→ **TASK ITEM A**
Using the book review, decide whether each statement is true: (i) Ali Karim co-chaired programming for Bouchercon in Raleigh, North Carolina in 2015; (ii) the book is written in an academic style; (iii) Fraser's source notes are arranged chapter by chapter. For each, answer yes or no and quote the words of the review that decide it.
→ **TASK ITEM B**
Answer these questions from the book review, one per line:
(i) Of which publication is Ali Karim Assistant Editor?
(ii) What natural fault line does the review name?
(iii) What company is abbreviated as ASARCO?
→ **TASK ITEM C**
Extend the book review, continuing after its final sentence.

→ **DOCUMENT EXCERPT**
——————————

Ali Karim was a Board Member of Bouchercon [The World Crime & Mystery Convention] and co-chaired programming for Bouchercon Raleigh, North Carolina in 2015. He is Assistant Editor of Shots eZine, British correspondent for The Rap Sheet and writes and reviews for many US magazines & Ezines.
This book is most unusual. Ostensibly a true-crime narrative that investigates the serial killer Ted Bundy and others such as the Green River Killer, the Night Stalker, the Hillside Strangler, Zodiac, Charles Manson [et. al.] - linked in terms of their murderous activity to –
[a] The geography of the Pacific North West of America., both natural as in the Olympic-Wallowa Lineament [OWL] fault line, as well as man-made structures like the regional “floating bridges” with their problematic ‘reversible car lanes’.
[b] The events and socio-political turmoil of America in the 1970s to the 1980s.
[c] Heavy industry and the chemical poisoning that resulted from the smelters [metal extraction and purification from molten ores] before environmental safeguards came into being with the E.P.A.
And [d] the authors’ own ‘coming of age’ in that region and age.
The title has inserted “Crime and Bloodlust in the Time of Serial Killers “as a suffix of sorts which acts as a warning - because this is a disturbing [and at times distressing] work, but one that provokes deep-thought amidst the revelations and the revulsion that the author knits from.
The author is an award-winning journalist and writer / biographer / academic - though the writing style far from academia, instead, it’s conversational which corrals the reader into some dark places, dark postulations, with screamingly whispered horrors - all triangulated in terms of time, place and ecology until it reads like a historical thriller.
The origins, influences and wealth of the American dynasties of the Guggenheim and Rockefeller families, of industrial organisations such as the American Smelting and Refining Company [ASARCO], the Ethyl Corporation, Automotive and Petro-Chemical Operations are sprinkled into the narrative together with anecdotal [as well as direct linkages] to the heavy metal pollutants such as Lead, Zinc, Cadmium, Arsenic among many of the transition elements [and toxic gases] that seeped into the air and soil of the American North West.
Fraser provides a lengthy [and interesting] appendix in the form of a series of source notes, detailing her research findings [chapter by chapter]. This forces the reader to flick back and fro, as the narrative progresses in its surreal journey.

——————————

→ **DATA EXCERPT**
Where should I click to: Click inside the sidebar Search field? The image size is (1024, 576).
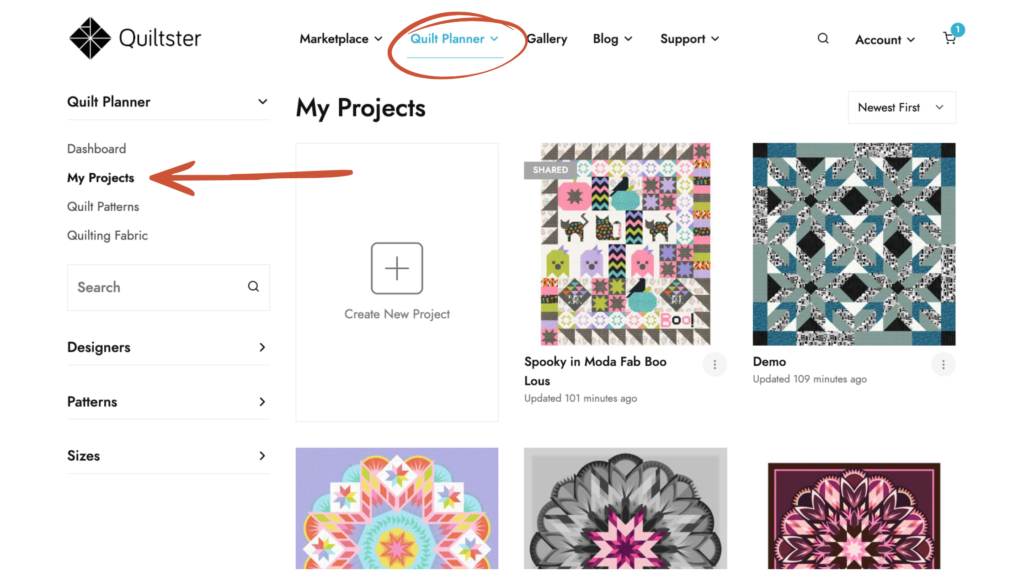(x=155, y=287)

——————————

→ **EXERCISE OUTPUT A**
(i) Yes: "co-chaired programming for Bouchercon Raleigh, North Carolina in 2015"
(ii) No: "the writing style far from academia, instead, it’s conversational"
(iii) Yes: "detailing her research findings [chapter by chapter]"

→ **EXERCISE OUTPUT B**
(i) Shots eZine
(ii) The Olympic-Wallowa Lineament [OWL]
(iii) The American Smelting and Refining Company

→ **EXERCISE OUTPUT C**
The poisoning of minds and bodies continues as the pollution pervades the landscape as well as the culture. The area of Tacoma, Washington with its polluted land and waterways is referenced as an influence on novelists who lived there - Dashiell Hammett, one of the grandfathers of the Noir Thriller [The Maltese Falcon], and also on Frank Herbert, the grandfather of Ecological Science Fiction [Dune].
I found the ‘coming of age’ anecdotes from the authors own life interesting diversions [or intermissions] from the darkness of capitalistic industrial chemistry that the author tries to align to the phenomenon of serial killing.
Though there may be a causal link [or influence] between large scale industrial pollution with mental impairment – but when you consider the vast majority of the aforementioned serial killers referenced in this book to be white men; when half the affected population from the pollution are women, and that is without referencing the genetic / racial make-up of the serial killers [white], the author’s argument of a direct causal correlation comes into question.
Murderland is an obsessive work, which could be considered a labour of love despite its dark subject matter. It is a dense narrative that provokes deep-thought, making interesting commentary - even if the conclusion [the author wants the reader to embrace] is ultimately masked and confused like the clouds of toxic fumes billowing out of the chimney stacks of the industrial smelters.
A worthy read that weaves Toxic Masculinity into a Chemically Toxic Environment – well worth your time.